Die Klage sei auch begründet; die notariell beurkundete Zwangsvollstreckungsunterwerfungserklärung in der Grundschuldbestellungsurkunde erfasse nur das Kaufpreisfinanzierungsdarlehen. Die Einbeziehung weiterer Forderungen aus der bankmäßigen Geschäftsbeziehung in der Sicherungsabrede vom 25. Juni 1986 enthalte eine inhaltliche Abänderung der Unterwerfungserklärung, die der notariellen Form bedurft hätte. Daß eine Sicherungsabrede formfrei getroffen werden könne, ändere nichts.
Auch die Hilfswiderklage sei zulässig und begründet. Zwischen ihr und der Feststellungsklage bestehe der vom Gesetz geforderte rechtliche Zusammenhang. Die Beklagte habe die Sollsalden auf den Kontokorrentkreditkonten, für die die Kläger teilweise als Gesamtschuldner hafteten, detailliert dargelegt. Substantiierte Einwände hätten die Kläger dagegen nicht erhoben, insbesondere nicht vorgetragen, inwieweit die Verbindlichkeiten nicht auf Verfügungen der Kläger, sondern des Ehemannes der Klägerin zu 2) beruhten.
II.
Diese Ausführungen halten der rechtlichen Nachprüfung in wesentlichen Punkten nicht stand.

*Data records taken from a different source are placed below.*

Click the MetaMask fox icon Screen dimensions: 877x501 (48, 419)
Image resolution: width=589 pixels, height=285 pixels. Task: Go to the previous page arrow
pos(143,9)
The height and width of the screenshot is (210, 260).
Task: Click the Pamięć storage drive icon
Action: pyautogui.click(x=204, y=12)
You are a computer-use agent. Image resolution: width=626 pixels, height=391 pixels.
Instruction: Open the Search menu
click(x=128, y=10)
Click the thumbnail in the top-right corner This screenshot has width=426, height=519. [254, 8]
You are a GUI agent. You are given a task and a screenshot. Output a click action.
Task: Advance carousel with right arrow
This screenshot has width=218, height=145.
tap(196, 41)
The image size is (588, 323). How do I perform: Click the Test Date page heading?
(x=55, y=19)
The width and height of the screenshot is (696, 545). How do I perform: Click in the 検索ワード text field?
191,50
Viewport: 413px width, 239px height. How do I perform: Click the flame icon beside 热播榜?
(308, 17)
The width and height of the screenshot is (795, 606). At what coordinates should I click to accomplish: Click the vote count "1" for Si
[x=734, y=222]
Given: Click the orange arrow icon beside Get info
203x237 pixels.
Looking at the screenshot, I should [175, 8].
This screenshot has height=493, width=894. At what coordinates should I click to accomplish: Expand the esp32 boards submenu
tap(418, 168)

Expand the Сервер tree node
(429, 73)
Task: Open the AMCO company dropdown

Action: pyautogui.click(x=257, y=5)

Das Berufungsgericht hat der negativen Feststellungsklage der Kläger zu Unrecht stattgegeben. Über die nur für den Fall der Begründetheit der Feststellungsklage erhobene Hilfswiderklage der Beklagten war nicht zu entscheiden.
1. Nicht zu beanstanden ist allerdings, daß das Berufungsgericht die negative Feststellungsklage als zulässig angesehen hat. Entgegen der Ansicht der Anschlußrevision kann das erforderliche Feststellungsinteresse (§ 256 Abs. 1 ZPO) nicht mit der Begründung verneint werden, die Kläger könnten ihr Rechtsschutzziel mit Hilfe einer Vollstreckungsgegenklage nach § 767 ZPO i. V. mit §§ 794 Abs. 1 Nr. 5, 795 ZPO umfassender erreichen.

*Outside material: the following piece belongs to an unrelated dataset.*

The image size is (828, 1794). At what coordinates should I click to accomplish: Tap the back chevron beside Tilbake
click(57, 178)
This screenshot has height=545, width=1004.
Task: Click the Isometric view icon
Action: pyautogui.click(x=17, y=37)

Eine Vollstreckungsgegenklage ist darauf gerichtet, die Vollstreckbarkeit eines Titels zu beseitigen (BGH, Urteil vom 19. Juni 1984 – IX ZR 89/83, FamRZ 1984, 878, 879). Darum geht es den Klägern nicht, jedenfalls erschöpft sich ihr Rechtsschutzziel darin nicht. Die Kläger ziehen nicht in Zweifel, daß die vollstreckbare Grundschuld das Kaufpreisfinanzierungsdarlehen sichert und aus der Grundschuld vollstreckt werden darf, wenn das Darlehen nicht bedient und fällig gestellt wird. Sie stellen lediglich in Abrede, daß durch die Grundschuld und das in der Übernahme der persönlichen Haftung liegende abstrakte Schuldanerkenntnis auch die Kontokorrentkreditforderungen der Beklagten gesichert werden. Streitig ist damit neben dem Umfang der Sicherungsabrede letztlich die Reichweite des Vollstreckungstitels. Ein solcher Streit ist mit Hilfe einer Feststellungsklage auszutragen (vgl. BGHZ 36, 11, 14; BGH, Urteil vom 23. Februar 1973 – I ZR 117/71, NJW 1973, 803, 804; MünchKomm-ZPO/Karsten Schmidt § 767 Rdnr. 18).
Abgesehen davon gilt der Vorrang der Vollstreckungsgegenklage gegenüber einer Feststellungsklage nicht ausnahmslos. Wenn schon eine Feststellungsklage zur endgültigen Erledigung der aufgetretenen Streitpunkte führt, bestehen gegen deren Zulässigkeit keine Bedenken. Das ist hier der Fall, da bei einer Bank wie der Beklagten hinreichende Gewähr dafür besteht, daß sie sich an ein rechtskräftiges Feststellungsurteil hält (vgl. BGHZ 130, 115, 120; Senatsurteil vom 30. Mai 1995 – XI ZR 78/94, WM 1995, 1219, 1220, insoweit in BGHZ 130, 59 ff. nicht abgedruckt).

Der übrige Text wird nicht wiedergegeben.